On Friday, November 27, 2015 08:04:17 PM Federico Leva wrote:
To clarify, Wikimedia Italia doesn't financially sponsor this site nor contribute content to it. AFAIK our volunteers provided some MediaWiki training to the site's users. Wikimedia Italia is always happy when MediaWiki usage spreads, but recommends Wikibooks and Wikiversity as primary platforms for OER activities.
A few important Wikimedia Italia members have actually contributed much content to the site. I think that the relationship between KDE and WMI is mutually beneficial, as we bring in a lot more contributors to MediaWiki and similar technologies, and at the same time develop much free content.
Everybody wins. :-)
As for your question, there are a couple useful things you can do:
- write a document where you explain what makes your platform more
suitable for your activities and what features Wikibooks/Wikiversity lack in your opinion;
I briefly answered in my previous mail to a question similar to this.
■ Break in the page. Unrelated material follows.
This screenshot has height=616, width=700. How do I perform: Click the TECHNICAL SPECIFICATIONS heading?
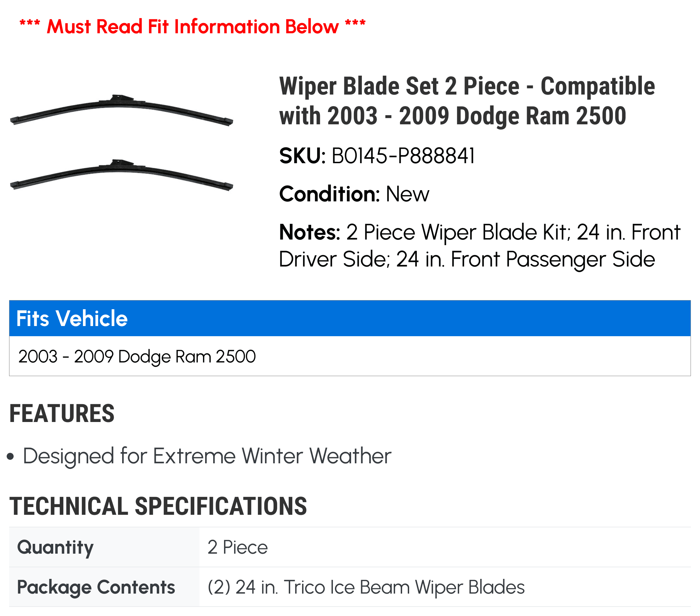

A strong presence within the academical world is also a non-techical, but key element. Two universities (Milano-Bicocca and Pisa) have already decided to join the activities with all of their professors and students. I expect several more to come (we have ongoing contacts), in the near future.
- publish your code in Gerrit:
https://www.mediawiki.org/wiki/Git/New_repositories/Requests (you made a Docker extensiona and the skin, right?
We have a few modifications here and there, also on OCG and more standard extensions (like Math). We will do more. We're temporarly hosting our source code on github, while we're reworking with the sysadmins on the git.kde.org infrastructure, but as a KDE project we will have to move the official repos, per project policy.
Since git is decentralized, I hope we can still find great spaces for collaborating. ;-)
report bugs and feature requests http://phabricator.wikimedia.org/ ;
(as you use Debian) take ownership of the Debian package, which is
currently abandoned: https://wiki.debian.org/MediaWiki ; https://bugs.debian.org/cgi-bin/bugreport.cgi?bug=728347 .
We're not using a Debian package, we're using our custom baked solution of variously integrated docker containers, which allows for an almost identical setup for development and production, with a pretty nice deployment procedure.
It seemed much easier than Vagrant for our usecases. All of our scripts are also open. This allows deployment on several Linux flavors.